[[ Supplied material, beginning ]]

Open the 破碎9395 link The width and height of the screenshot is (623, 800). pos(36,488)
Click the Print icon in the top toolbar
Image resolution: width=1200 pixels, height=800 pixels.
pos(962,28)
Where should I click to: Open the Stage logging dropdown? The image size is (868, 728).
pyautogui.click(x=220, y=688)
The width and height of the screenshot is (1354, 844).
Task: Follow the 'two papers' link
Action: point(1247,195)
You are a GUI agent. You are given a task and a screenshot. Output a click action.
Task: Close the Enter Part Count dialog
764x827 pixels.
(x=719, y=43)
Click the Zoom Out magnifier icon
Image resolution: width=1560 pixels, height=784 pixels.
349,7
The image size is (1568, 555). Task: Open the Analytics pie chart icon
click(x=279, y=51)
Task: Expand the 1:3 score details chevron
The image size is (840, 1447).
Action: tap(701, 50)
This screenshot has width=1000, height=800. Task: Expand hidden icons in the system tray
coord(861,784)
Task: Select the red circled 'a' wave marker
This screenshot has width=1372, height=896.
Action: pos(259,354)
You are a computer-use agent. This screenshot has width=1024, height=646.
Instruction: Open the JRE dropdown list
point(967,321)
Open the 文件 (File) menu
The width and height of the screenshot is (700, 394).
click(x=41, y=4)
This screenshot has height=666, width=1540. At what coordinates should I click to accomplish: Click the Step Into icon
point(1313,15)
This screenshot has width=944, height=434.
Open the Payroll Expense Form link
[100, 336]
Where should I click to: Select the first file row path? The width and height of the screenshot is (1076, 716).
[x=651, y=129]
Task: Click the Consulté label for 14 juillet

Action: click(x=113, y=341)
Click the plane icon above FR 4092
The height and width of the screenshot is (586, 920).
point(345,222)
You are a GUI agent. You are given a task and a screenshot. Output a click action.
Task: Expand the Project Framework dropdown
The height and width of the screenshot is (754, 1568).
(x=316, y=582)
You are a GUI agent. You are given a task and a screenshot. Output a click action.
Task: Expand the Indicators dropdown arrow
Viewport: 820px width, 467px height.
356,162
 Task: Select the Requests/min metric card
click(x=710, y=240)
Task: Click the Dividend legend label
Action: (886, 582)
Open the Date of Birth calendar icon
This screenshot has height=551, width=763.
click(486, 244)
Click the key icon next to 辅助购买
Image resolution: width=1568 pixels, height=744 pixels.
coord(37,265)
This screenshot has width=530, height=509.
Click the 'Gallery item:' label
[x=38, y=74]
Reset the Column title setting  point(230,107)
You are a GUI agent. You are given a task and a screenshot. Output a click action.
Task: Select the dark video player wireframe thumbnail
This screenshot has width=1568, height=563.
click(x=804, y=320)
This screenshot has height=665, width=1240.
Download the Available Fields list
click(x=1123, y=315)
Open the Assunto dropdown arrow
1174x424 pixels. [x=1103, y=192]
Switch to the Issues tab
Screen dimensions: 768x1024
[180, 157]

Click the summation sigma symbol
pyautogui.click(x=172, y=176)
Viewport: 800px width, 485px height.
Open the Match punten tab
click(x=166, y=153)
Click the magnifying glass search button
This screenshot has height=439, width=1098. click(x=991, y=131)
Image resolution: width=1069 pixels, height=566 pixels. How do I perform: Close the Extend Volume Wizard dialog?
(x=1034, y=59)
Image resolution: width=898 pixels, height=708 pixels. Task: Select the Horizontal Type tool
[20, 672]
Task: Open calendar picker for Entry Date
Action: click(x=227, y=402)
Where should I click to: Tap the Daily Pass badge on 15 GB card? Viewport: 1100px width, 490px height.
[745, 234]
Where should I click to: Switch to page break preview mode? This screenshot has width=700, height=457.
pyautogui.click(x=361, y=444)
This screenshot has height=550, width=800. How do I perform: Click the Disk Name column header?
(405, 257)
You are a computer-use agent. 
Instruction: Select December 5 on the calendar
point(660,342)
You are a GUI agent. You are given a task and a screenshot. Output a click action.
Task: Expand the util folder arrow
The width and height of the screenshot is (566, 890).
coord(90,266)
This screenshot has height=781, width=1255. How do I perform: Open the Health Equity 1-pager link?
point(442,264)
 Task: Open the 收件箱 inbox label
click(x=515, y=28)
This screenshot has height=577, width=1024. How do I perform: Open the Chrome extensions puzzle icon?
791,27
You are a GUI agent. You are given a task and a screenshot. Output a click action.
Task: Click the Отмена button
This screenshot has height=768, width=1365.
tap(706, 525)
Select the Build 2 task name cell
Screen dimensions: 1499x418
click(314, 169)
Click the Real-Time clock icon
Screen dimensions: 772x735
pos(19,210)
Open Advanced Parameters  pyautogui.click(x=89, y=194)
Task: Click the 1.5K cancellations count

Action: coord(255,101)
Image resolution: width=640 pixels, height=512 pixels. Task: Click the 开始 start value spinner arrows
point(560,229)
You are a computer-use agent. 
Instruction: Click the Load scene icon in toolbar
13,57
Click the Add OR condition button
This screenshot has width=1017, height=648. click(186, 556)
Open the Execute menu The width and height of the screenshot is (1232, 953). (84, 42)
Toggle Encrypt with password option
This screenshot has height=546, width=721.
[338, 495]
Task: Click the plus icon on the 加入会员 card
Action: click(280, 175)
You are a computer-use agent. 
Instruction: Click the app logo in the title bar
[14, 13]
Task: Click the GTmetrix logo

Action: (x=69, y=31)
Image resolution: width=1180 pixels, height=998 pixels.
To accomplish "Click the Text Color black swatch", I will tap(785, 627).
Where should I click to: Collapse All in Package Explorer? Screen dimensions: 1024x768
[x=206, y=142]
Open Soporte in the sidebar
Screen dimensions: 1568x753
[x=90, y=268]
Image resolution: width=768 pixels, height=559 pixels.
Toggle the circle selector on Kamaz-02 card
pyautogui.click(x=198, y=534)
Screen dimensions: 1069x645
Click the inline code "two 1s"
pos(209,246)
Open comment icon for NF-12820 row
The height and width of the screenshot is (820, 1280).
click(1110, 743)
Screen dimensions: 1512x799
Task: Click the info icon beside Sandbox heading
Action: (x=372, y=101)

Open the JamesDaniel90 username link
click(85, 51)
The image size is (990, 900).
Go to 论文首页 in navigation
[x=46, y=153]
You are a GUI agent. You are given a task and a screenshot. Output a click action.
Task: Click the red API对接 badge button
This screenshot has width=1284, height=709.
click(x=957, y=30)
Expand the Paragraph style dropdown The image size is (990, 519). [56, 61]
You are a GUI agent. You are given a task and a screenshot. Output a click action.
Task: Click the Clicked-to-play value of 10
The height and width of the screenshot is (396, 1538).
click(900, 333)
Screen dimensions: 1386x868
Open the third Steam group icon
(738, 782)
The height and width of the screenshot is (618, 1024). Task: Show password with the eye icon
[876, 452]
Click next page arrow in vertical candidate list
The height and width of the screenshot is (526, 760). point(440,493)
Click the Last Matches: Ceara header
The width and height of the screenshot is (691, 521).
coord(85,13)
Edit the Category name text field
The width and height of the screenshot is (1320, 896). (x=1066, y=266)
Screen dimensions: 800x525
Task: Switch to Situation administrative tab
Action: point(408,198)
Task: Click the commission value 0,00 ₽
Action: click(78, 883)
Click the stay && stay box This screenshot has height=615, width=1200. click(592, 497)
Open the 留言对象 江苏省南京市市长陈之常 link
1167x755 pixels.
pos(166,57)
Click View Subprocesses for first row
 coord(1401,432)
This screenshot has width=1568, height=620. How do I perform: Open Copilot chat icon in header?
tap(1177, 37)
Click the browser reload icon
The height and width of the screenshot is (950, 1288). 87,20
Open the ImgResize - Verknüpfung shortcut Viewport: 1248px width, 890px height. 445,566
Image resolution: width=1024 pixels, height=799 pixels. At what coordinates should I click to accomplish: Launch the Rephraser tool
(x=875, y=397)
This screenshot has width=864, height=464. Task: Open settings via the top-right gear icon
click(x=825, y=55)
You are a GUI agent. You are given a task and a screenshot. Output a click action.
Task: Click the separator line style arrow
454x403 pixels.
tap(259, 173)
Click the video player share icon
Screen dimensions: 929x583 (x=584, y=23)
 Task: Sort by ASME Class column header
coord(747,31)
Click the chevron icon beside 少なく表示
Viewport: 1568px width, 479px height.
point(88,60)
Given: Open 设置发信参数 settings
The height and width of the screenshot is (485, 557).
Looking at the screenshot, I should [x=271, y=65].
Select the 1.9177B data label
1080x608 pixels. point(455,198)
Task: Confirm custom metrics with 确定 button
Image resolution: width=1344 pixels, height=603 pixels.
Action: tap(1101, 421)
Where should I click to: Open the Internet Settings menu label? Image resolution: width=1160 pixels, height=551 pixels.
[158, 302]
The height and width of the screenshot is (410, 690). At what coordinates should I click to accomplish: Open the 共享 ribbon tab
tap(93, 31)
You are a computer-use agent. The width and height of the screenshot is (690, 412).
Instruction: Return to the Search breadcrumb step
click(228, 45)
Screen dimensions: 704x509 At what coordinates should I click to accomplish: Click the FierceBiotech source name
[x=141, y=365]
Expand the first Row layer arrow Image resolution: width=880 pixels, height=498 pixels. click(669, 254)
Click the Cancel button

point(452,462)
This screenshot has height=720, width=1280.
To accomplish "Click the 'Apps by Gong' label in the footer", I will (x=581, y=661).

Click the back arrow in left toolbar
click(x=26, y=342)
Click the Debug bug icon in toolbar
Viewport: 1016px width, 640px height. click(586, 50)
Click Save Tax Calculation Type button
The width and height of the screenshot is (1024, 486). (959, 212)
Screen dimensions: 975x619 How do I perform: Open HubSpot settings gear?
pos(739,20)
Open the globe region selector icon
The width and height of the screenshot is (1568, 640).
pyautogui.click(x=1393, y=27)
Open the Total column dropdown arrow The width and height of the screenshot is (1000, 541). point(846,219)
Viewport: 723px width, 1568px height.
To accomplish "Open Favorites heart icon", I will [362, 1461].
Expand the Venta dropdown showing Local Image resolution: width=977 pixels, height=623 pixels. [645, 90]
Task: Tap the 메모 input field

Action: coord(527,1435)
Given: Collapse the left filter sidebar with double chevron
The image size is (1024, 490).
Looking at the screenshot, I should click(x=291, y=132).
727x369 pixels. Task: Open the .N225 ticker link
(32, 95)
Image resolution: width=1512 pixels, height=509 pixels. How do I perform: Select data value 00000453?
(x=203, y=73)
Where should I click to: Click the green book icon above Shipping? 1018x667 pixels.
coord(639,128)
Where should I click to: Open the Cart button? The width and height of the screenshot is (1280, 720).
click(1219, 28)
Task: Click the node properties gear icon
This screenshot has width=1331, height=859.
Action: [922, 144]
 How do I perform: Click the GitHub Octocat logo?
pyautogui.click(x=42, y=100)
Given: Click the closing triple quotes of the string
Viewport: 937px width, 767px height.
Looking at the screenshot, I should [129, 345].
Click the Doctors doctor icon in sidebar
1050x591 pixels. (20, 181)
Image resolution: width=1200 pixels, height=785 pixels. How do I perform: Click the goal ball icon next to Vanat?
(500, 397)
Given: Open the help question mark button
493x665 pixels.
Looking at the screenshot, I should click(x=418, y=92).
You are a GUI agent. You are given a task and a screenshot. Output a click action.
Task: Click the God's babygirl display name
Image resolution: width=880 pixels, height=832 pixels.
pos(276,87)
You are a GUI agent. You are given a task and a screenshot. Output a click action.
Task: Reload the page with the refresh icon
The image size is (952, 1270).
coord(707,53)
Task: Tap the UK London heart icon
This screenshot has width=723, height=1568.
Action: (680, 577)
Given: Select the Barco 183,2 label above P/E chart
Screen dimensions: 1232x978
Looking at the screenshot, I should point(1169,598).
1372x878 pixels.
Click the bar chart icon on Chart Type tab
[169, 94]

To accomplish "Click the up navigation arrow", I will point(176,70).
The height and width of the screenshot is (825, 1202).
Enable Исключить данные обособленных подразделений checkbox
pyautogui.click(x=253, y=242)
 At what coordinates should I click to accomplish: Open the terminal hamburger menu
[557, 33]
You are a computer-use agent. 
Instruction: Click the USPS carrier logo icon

[[ Supplied material, end ]]

# What to work on
Search the entries for the word "heart". Copy every line where it occurs.

# Exercise solution
To accomplish "Open Favorites heart icon", I will [362, 1461].
Task: Tap the UK London heart icon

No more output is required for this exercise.